Affrontare un’esigenza che si fa sempre più urgente, il ripensamento delle categorie critiche di analisi sociale e politica, a partire dal loro tratto più sintomatico, quello della loro scomparsa. È questo l’intento dell’ultimo saggio di Marco Maurizi, Quanto lucente la tua inesistenza. L’Ottobre, il Sessantotto e il socialismo che viene (JacaBook, pp. 277, euro 30), il cui titolo (che richiama l’ultimo verso di un sonetto di Franco Fortini dedicato ad Andrea Zanzotto) indica appunto la volontà di imbastire per via negativa un possibile discorso di sinistra, partendo da quello che appare come il sintomo della sua sparizione: il populismo. Che non è, e probabilmente non è mai stato, una categoria politica quanto, piuttosto, «un vero e proprio marcatore di un blocco nella capacità di esercizio del pensiero critico».

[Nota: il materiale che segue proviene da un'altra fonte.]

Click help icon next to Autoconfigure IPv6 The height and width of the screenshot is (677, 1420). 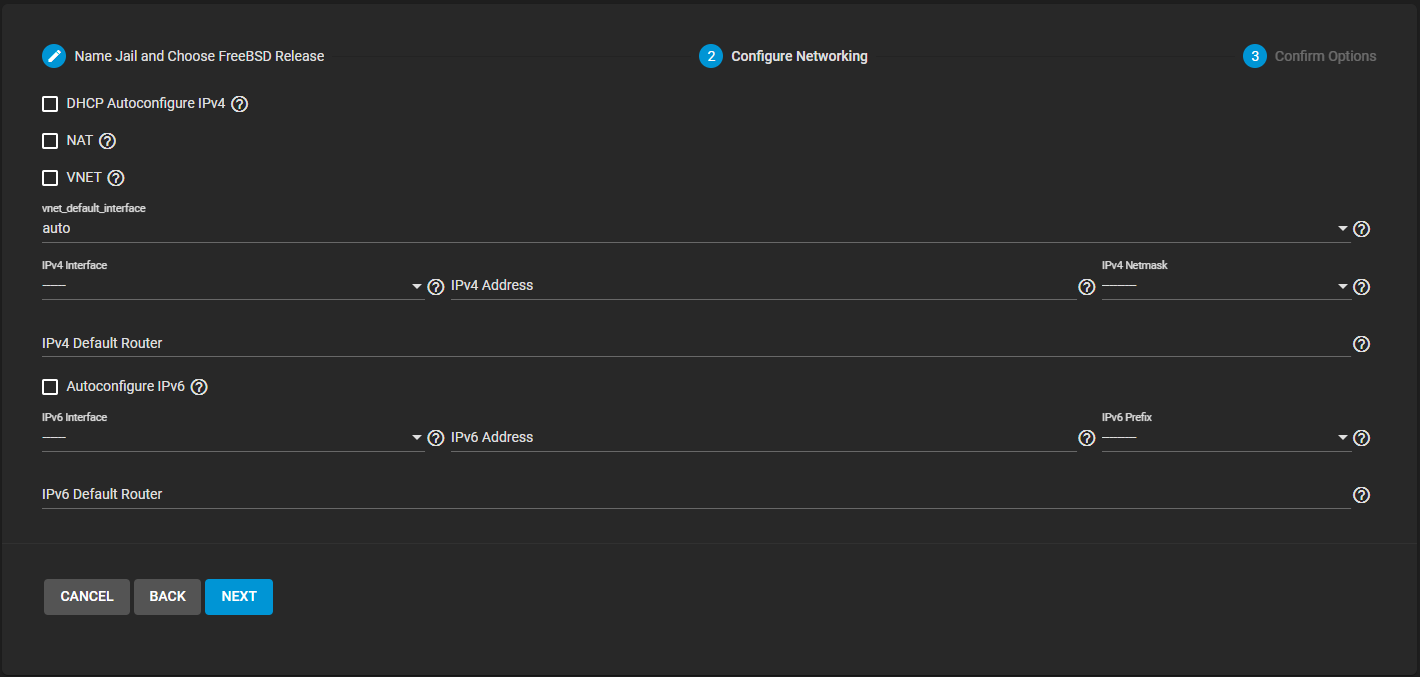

UNO SPAURACCHIO costruito ad hoc, con cui da un lato si segnala il rischio autoritario e antidemocratico derivante da un generale imbarbarimento del dibattito politico, sempre più lontano dai discorsi dell’establishment e sempre più vicino alla pancia, agli istinti, alle pulsioni del popolo; e con cui tuttavia si pone in atto un dispositivo di occultamento di ben altre derive autoritarie: quelle delle sinistre di governo che, non riuscendo più a solidarizzare con il popolo e le sue esigenze, lo demonizzano, screditandone le richieste e le istanze di cambiamento sociale. E così, quella che un tempo era vista come un’alternativa inconciliabile fra socialismo e barbarie diventa oggi un mix indistinto di entrambi, la «somma di sommi d’irrealtà» (per citare stavolta la risposta di Zanzotto a Fortini), un rifiuto da scaricare nel contenitore indifferenziato del populismo.

QUELL’ALTERNATIVA però, è ancora reale, ancora presente, ancora leggibile nella sua forma (appunto) sintomatica, quella di un conflitto tuttora in atto anche se privo di linguaggio, incapace perciò di esprimersi in maniera adeguata e perennemente soggetto al rischio di manipolazioni ideologiche.

Da qui l’esigenza di ripensare (a cent’anni dalla Rivoluzione d’Ottobre e a mezzo secolo dal Sessantotto) l’eredità teorica del socialismo, ricomponendo il «particolarismo astratto» delle varie esperienze di antagonismo con cui si cerca di criticare l’esistente. «Dunque non è un bene che si cerchi di criticare il capitalismo da più punti di vista?». Certo, l’idea di una lotta unilaterale si presta troppo facilmente ad un monopolio burocratico-dottrinario, così com’è avvenuto nello spirito avanguardista dell’esperienza leniniana e nella sua deformazione mostruosa e fallimentare dello stalinismo.

La critica da più fronti al capitale è senza dubbio positiva, ma a patto che sia animata da una reale ed autentica «convergenza delle lotte», che non ricada nella palude dell’«intersezionalismo» e dell’autoreferenzialità ma che sia in grado di produrre una «sintesi del nuovo linguaggio contestatario», che sia capace di superare la natura privata, soggettiva e spesso personalistica dei singoli antagonismi. Una lotta autentica dovrebbe partire dal presupposto che il socialismo è un’asse intorno a cui ruotano le singole pratiche di emancipazione, e che soltanto all’interno di un generale ripensamento delle relazioni produttive, della dialettica interna al processo del capitale (un processo althusserianamente «senza soggetto»), è possibile ricollocare criticamente le soggettività oppresse. Solo ponendo al centro la questione fondamentale della lotta di classe nel rapporto fra capitale e lavoro è possibile uscire dallo schema binario e polarizzato («maschio/femmina, umano/non-umano») con cui la classe è stata finora ripensata e decostruita, per giungere finalmente alla sua abolizione.